A crocodile in the swimming lake? That can’t be true! Or can it? Twelve very colourful scenes in Ein Krokodil im Badesee? tell the story of the uproar caused by the headline. There’s a lot to look for, discover and puzzle over in each picture. Everything is designed so that little sleuths have fun and, of course, find out who’s behind the story. “Don’t believe everything you’re told!” A humorous hidden object book by Karin Gruß, illustrated by Dorota Wünsch, which playfully familiarises even the youngest with these words of wisdom.
It’s hard to believe it when you look out the window and suddenly see the largest mammal on earth. But in Sabine Rufener’s picture book debut Der Wal im Garten (The Whale in the Garden), that’s exactly what happens to Lille: One day she discovers a huge whale in her garden. It blocks the sunlight, crushes her bicycle, is grumpy and unfriendly. But the two gradually become friends. The whale tells the girl about the ocean, and when he shrinks more and more out of his longing for the sea, she takes him back to the water. The illustrator’s various printing techniques and use of collage, frottage, coloured pencils and ink, lend the big, often dark-toned pictures, a surreal, fantastical effect.

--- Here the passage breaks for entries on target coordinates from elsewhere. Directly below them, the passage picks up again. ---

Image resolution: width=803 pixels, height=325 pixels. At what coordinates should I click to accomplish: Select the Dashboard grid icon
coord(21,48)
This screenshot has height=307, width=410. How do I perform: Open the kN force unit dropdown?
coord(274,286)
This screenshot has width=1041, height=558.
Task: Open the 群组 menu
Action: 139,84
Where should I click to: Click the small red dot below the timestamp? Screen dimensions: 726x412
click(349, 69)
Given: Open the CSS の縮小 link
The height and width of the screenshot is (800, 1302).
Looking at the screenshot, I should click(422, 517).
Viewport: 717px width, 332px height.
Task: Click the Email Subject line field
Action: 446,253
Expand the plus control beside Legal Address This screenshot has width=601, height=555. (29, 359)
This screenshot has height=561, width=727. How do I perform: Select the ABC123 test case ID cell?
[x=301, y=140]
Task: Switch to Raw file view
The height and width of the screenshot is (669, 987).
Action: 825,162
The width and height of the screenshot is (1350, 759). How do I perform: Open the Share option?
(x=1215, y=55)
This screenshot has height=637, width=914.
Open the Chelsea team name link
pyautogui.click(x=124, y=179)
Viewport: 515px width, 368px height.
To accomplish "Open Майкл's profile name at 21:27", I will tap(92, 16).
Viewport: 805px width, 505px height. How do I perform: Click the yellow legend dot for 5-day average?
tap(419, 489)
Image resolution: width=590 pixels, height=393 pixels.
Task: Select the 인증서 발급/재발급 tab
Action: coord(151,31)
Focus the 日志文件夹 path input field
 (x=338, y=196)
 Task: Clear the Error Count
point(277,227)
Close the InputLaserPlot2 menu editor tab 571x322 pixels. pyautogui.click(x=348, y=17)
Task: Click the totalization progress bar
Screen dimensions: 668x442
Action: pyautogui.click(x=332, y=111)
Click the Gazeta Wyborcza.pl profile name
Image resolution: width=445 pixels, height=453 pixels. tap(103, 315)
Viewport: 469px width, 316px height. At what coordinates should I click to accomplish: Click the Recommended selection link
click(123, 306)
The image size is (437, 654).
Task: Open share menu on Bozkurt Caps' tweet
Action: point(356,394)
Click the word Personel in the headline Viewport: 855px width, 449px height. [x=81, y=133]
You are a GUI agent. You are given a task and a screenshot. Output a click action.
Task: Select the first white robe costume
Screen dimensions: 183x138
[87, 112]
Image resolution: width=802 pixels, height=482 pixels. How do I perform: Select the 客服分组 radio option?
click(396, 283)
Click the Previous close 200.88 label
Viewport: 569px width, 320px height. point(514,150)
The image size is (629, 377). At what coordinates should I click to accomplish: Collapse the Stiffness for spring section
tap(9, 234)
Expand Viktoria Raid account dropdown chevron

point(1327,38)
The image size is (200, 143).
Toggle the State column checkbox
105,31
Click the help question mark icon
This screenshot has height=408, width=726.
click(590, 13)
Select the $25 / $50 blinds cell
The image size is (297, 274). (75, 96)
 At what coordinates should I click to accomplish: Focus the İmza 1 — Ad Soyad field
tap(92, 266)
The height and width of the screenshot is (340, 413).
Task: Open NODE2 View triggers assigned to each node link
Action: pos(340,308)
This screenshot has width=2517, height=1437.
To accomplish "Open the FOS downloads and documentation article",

In Barbara von den Speulhof’s picture book Amelie & die Entdecker(Amelie & the Explorers), the animals wonder about humans. Who’s suddenly landed in their jungle, some strange bird? The elephant sees that this creature has no trunk, the monkey discovers that its fur is missing. But they build the young naturalist Amelie a beautiful tree house as a nest and begin to observe her – this explorer who writes down and photographs everything the animals do. When her “explorer book” is finished, she gets “homesick for wanderlust” and has to move on. It’s an enjoyable topsy-turvy world, with bright, cheerful drawings by Mirjam Zels.
JOYFUL AND FURIOUS
Binette Schroeder created two characters, Herr Grau & Frieda Fröhlich, who couldn’t be more contrasting. Yet they find each other through colour for, as we all know, opposites attract. Frieda Fröhlich has just painted a canary, which then escapes into the room of her neighbour, Professor Grau. His life – all around him is grey – is now gradually immersed in a bright world full of colour until the happy end. Binette Schroeder once again uses her typical painting technique, a mixture of gouache and watercolours. In combination with the sensitive text, the picture book becomes a sensory experience.
Britta Teckentrup’s Wütend (Furious) is about a feeling; and a fierce one. A luminous, dangerous storm sweeps a little girl away. It’s her anger that not only rages in the colours, but also ploughs through the waves of the boundless ocean. “I’m loud, I’m strong. I do as I please. No rules or boundaries, I conquer the seas.” And just as the uppercase letters dominate the pages, the young protagonist is also driven on and on, gaining strength: “My anger does me good. My anger makes me strong.” Strong enough to change something in the end, because anger has freed the girl and shows its healing effects. An unusual picture book, both artistically and in terms of its educational claim: It makes the case for anger!